Remember SCHIP?  The debate is heating up as the deadline approaches.  Such an appealing program--money to buy healthcare for kids who otherwise wouldn’t get it.   How could anyone be against such a program? And admit it in public?  The big question (as always) is how to pay for it, and one proposal is to take money away from Medicare Advantage.  This would, in effect, take money out of private insurance (Medicare Advantage) and put it into a tax supported program (SCHIP).  The loser, of course, would be the health insurance industry.  
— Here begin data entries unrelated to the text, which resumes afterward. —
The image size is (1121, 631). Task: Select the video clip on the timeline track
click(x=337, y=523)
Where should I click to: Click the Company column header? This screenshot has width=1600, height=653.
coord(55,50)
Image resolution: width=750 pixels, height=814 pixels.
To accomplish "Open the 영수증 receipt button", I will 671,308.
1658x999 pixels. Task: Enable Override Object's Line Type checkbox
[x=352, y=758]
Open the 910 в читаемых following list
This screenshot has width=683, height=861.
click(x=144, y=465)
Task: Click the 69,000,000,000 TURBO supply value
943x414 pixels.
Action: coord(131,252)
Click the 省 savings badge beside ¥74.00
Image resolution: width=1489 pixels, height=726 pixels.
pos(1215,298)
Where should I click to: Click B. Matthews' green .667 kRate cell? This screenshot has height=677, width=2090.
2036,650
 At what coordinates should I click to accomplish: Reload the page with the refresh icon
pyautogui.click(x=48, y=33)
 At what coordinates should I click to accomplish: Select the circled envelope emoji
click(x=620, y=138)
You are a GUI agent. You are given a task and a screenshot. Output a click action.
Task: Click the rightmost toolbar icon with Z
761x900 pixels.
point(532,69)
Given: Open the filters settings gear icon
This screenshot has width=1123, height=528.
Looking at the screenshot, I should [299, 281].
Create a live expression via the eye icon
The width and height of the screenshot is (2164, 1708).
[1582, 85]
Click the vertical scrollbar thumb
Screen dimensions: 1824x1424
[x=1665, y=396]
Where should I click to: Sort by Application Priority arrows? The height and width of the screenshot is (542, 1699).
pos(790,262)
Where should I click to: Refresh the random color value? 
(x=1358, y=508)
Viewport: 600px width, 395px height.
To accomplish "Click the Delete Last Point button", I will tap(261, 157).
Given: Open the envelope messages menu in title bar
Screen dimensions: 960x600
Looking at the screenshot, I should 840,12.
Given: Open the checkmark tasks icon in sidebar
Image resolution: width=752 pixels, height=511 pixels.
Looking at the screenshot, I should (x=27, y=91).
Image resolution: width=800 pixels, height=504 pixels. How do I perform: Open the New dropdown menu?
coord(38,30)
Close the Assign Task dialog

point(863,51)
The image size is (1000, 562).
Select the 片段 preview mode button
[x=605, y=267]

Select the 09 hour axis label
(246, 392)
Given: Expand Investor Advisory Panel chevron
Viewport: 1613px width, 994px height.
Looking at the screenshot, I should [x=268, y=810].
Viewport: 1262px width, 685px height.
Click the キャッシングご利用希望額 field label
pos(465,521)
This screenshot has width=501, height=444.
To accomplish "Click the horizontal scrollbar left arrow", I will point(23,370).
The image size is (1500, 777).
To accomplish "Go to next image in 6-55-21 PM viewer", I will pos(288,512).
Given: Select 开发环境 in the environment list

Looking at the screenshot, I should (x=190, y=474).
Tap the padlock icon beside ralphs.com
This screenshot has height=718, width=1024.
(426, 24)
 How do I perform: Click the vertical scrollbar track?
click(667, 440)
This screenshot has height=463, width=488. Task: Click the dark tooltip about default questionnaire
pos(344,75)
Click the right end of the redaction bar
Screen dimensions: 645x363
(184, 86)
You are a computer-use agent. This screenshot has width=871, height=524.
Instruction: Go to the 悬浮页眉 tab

Only a Washington lobbyist could write a letter to the Washington Post (Sunday) opposing current legislation for SCHIP and supporting continued funding for Medicare Advantage.  So, how do you oppose motherhood and support subsidies for private industry?  Karen Ignagni framed it as “pitting children against seniors,” and it makes interesting reading.

In fairness, current legislation on SCHIP seeks to expand the program, and many feel the bills go too far.  Current proposals would probably result in a shift of some children out of paid private insurance plans into tax supported SCHIP plans.  It all depends on where you draw the income eligibility line, and how much of a shift you can tolerate.

Always  interesting but never surprising to see what politicians here will do, in Congress and in mens’ rooms.  Promote popular causes by incomprehensible means--like closing Guantanamo Bay by sending prisoners to Albania.  Albania?  Keeps you on your toes.